• **Task prompt**: Reproduce word for word the line that contains "The Must-List: Six" and every line after it to the end of the records, with nothing else added.
====== Exercise material
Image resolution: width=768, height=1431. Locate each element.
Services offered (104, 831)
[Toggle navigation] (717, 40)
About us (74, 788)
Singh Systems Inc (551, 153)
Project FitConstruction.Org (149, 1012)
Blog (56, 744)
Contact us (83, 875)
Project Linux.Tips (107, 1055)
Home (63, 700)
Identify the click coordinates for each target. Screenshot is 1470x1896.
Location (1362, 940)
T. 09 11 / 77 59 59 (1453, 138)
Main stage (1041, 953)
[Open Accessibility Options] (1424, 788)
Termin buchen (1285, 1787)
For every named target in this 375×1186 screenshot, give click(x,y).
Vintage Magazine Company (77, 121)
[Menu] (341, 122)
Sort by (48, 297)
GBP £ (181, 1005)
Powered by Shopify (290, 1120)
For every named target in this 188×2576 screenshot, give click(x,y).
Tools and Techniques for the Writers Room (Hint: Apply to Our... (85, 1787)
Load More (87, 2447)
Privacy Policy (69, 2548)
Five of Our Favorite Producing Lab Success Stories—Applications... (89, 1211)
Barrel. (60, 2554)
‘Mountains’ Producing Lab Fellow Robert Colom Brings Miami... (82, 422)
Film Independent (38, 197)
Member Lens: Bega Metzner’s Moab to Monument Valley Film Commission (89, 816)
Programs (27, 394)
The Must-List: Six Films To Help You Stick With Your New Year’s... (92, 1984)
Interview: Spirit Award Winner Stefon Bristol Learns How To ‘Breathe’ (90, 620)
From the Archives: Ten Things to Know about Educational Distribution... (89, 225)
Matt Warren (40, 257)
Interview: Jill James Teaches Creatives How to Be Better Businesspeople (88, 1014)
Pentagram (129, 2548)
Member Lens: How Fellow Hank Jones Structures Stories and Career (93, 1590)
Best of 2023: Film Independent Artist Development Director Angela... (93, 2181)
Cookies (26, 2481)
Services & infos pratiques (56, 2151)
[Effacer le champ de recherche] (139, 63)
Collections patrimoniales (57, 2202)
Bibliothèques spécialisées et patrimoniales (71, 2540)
============
• **Answer space**:
The Must-List: Six Films To Help You Stick With Your New Year’s... (92, 1984)
Interview: Spirit Award Winner Stefon Bristol Learns How To ‘Breathe’ (90, 620)
From the Archives: Ten Things to Know about Educational Distribution... (89, 225)
Matt Warren (40, 257)
Interview: Jill James Teaches Creatives How to Be Better Businesspeople (88, 1014)
Pentagram (129, 2548)
Member Lens: How Fellow Hank Jones Structures Stories and Career (93, 1590)
Best of 2023: Film Independent Artist Development Director Angela... (93, 2181)
Cookies (26, 2481)
Services & infos pratiques (56, 2151)
[Effacer le champ de recherche] (139, 63)
Collections patrimoniales (57, 2202)
Bibliothèques spécialisées et patrimoniales (71, 2540)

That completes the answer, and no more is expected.